Configuring the Xerces XML Parser With Content Model Defaults

My previous post on JSON schema included a slight dig at XML, which perhaps wasn’t really warranted. True, XML is clunkier and more verbose than JSON, but it has its strong points. The clincher for me in past projects has been the superior expressiveness of XML’s schema format: XSD. XSD has quite a few capabilities that JSON schema lacks, such as referential integrity constraints,   and the ability to specify attribute defaults in one’s content model. This article provides a quick overview of the latter feature via a code sample that illustrates how to configure Apache Xerces.  The configuration we present enables you to read in XML content such that it is auto-populated with the proper default values for attributes, even if the original source XML does not contain any definition at all for those attributes.

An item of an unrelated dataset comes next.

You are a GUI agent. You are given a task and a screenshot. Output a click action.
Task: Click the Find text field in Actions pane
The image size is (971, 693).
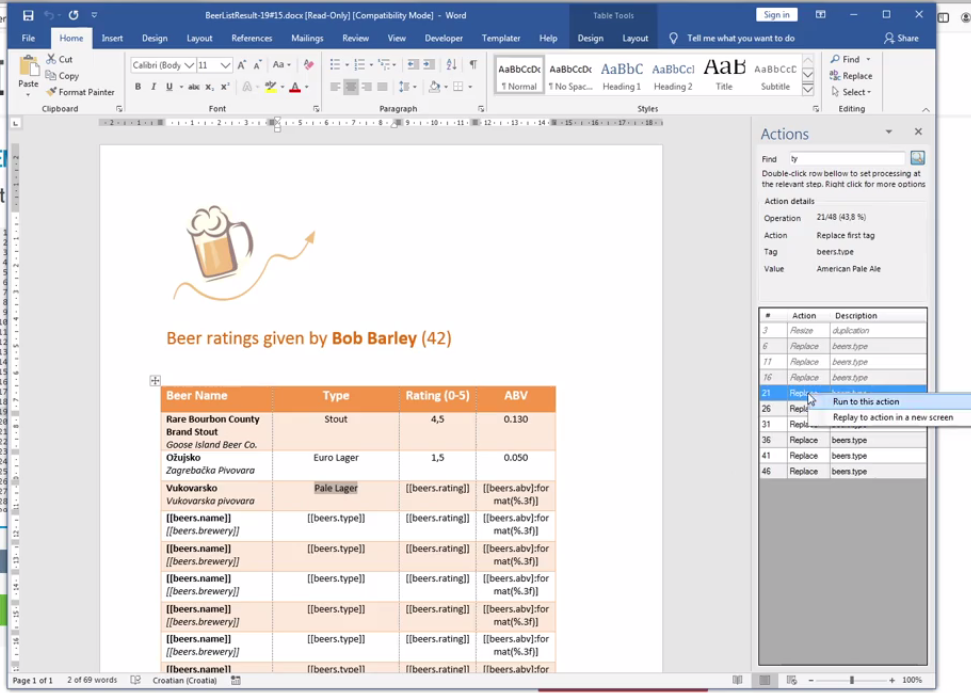point(846,159)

Why is this useful? Well, suppose you have developed a content model that allows your users to configure some run time data. For example, say you have a game with actors that can be animals or people. You define an XSD (schema) which allows game configurers to define a cast of characters for the game using XML, like this:

 <animal name="Rover"/>
 <person name="Bob"/>
 <animal name="Fluffy"/>

Each character type has an associated class which defines the behavior of the character in the game. You provide defaults for each character, but you also allow your game configurers to define and reference their own classes. In typical usage, let’s assume that your configurers will want to go with the defaults. In this case you don’t want them  to have to tediously type out the default class name for each character instance. Forcing them to do so would  likely result in typos (and ClassNotFound errors), and would potentially hinder your ability to refactor the names of your default classes when you release new versions of your game.

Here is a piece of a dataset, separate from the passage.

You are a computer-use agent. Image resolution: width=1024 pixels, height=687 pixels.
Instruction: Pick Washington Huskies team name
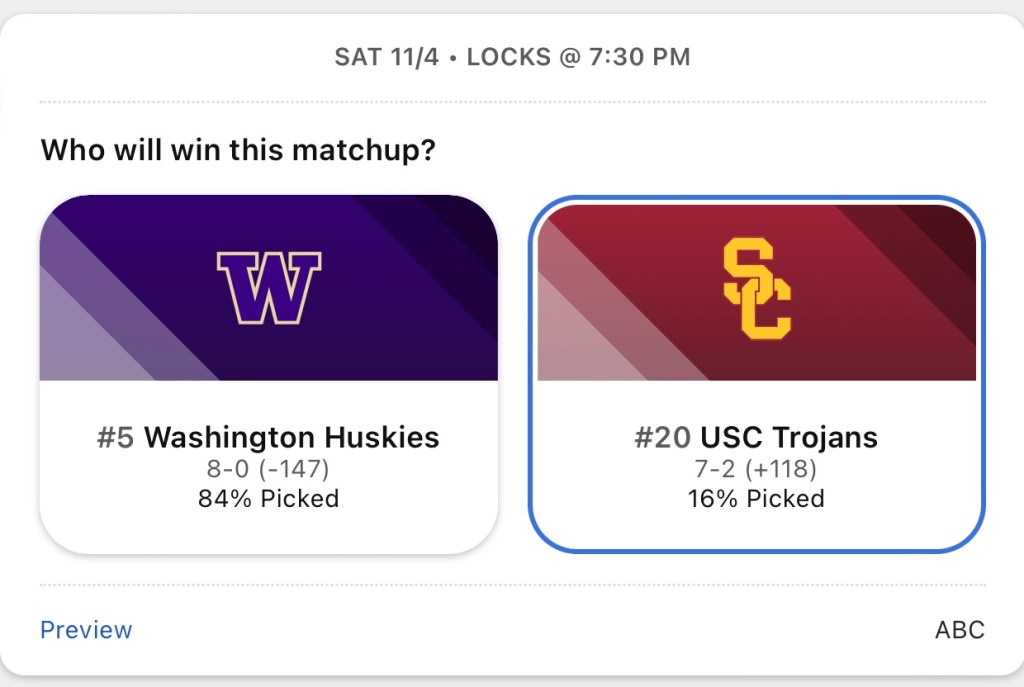[x=292, y=438]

So you develop an XSD similar to the one shown below.

<xs:schema
        xmlns="http://com.lackey/dog" targetNamespace="http://com.lackey/dog"
        attributeFormDefault="unqualified"
        elementFormDefault="qualified"
        xmlns:xs="http://www.w3.org/2001/XMLSchema">

  <xs:element name="animal" type="animalType"  />
  <xs:element name="person" type="personType"  />

  <xs:complexType name="animalType">
    <xs:simpleContent>
      <xs:extension base="xs:string">
        <xs:attribute type="xs:string"
            name="name" use="required"/>
        <xs:attribute type="xs:string"
            name="behaviorClass"
            default="com.lackey.animal.behavior.AnimalBehavior"
            use="optional"/>
      </xs:extension>
    </xs:simpleContent>
  </xs:complexType>

  <xs:complexType name="personType">
    <xs:simpleContent>
      <xs:extension base="xs:string">
        <xs:attribute type="xs:string"
            name="name" use="required"/>
        <xs:attribute type="xs:string"
            name="behaviorClass"
            default="com.lackey.animal.behavior.PersonBehavior"
            use="optional"/>
      </xs:extension>
    </xs:simpleContent>
  </xs:complexType>
</xs:schema>

The key feature to note is the definition  of the ‘behaviorClass’ attribute for each model type (animalType and personType), which looks like this:

<xs:attribute type="xs:string"
   name="behaviorClass"
   default="com.lackey.animal.behavior.AnimalBehavior"
   use="optional"/>

Users may elect to leave out the ‘behaviorClass’ attribute from their character definitions, but if you use a validating XML parser, such as Xerces, and configure it as shown in the remainder of this article, when you read and process the XML you will see that the parser fills in the behaviorClass attribute with the correct default.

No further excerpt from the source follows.